聚类及可视化
背景
Consensus Clustering(一致性聚类)是一种无监督聚类方法,是一种常见的癌症亚型分类研究方法,可根据不同组学数据集将样本区分成几个亚型,从而发现新的疾病亚型或者对不同亚型进行比较分析。这类文章一般会对基因表达量(芯片数据或者RNA-seq数据)或甲基化等数据进行聚类分析,选出最优聚类数;对聚出的类组进行差异化表达分析得到DEGs,差异表达基因做GO、pathway,PPI等一系列分析,在分析一下与生存的关系、免疫细胞丰度的区别,等等。找出了分之间免疫细胞有区别、生存有区别,一篇揭示XX癌免疫应答异质性的文章就来了。Consensus Clustering 的基本原理假设:从原数据集不同的子类中提取出的样本构成一个新的数据集,并且从同一个子类中有不同的样本被提取出来,那么在新数据集上聚类分析之后的结果,无论是聚类的数目还是类内样本都应该和原数据集相差不大。因此所得到的聚类相对于抽样变异越稳定,我们越可以相信这一样的聚类代表了一个真实的子类结构。重采样的方法可以打乱原始数据集,这样对每一次重采样的样本进行聚类分析然后再综合评估多次聚类分析的结果给出一致性(Consensus)的评估。总结,一致聚类通过基于重采样的方法来验证聚类合理性,其主要目的是评估聚类的稳定性,可用于确定最佳的聚类数目K。
相比其他聚类方法一致性聚类的优势:
不能提供“客观的”分类数目的标准和分类边界,例如Hierarchical Clustering。

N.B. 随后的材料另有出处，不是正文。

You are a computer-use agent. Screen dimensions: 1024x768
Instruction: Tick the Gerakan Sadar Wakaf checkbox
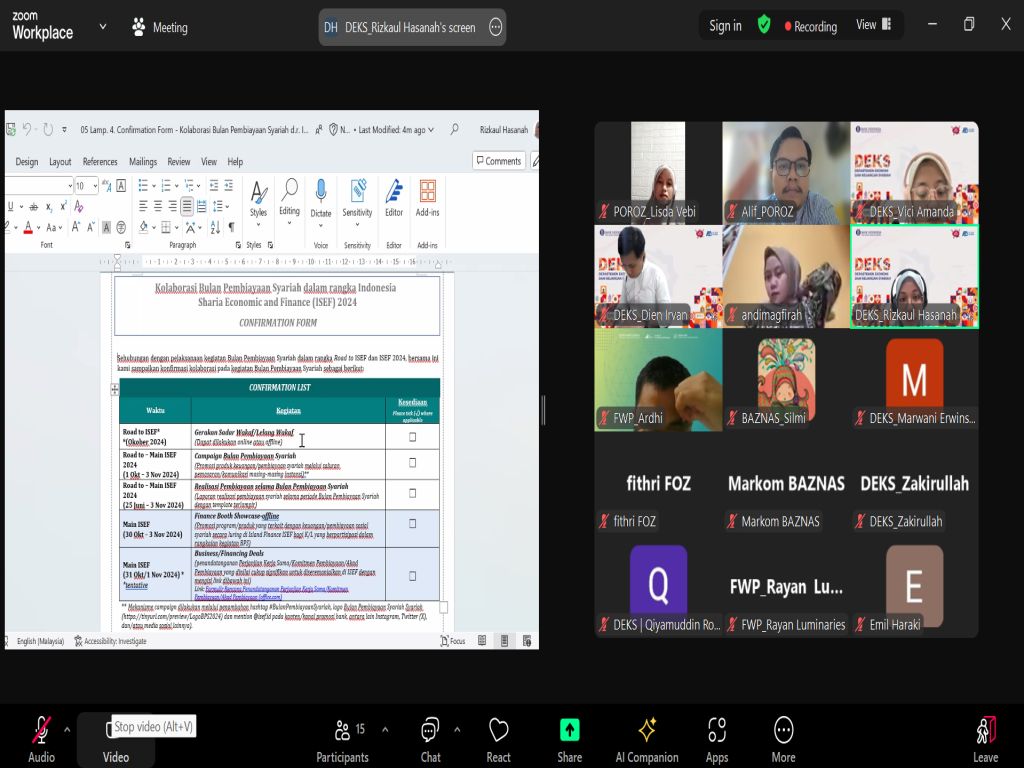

需要预先给定一个分类的数目,且没有统一的标准去比较不同分类数目下分类的结果,例如K-means Clustering。
聚类结果的合理性和可靠性无法验证。
一致性聚类需要z-score标准化,通常scale函数,均值为0,标准差为1;
NMF聚类为了不让矩阵出现负值,我们在这里用归一化。归一化(Normalization)这样数据的范围在[0,1]之间
1.1 MSigDB
hypoxia=read.csv("hypoxia.csv",header=TRUE,sep=",")
hypoxiagene1=tpmdata[rownames(tpmdata)%in%hypoxia$gene,]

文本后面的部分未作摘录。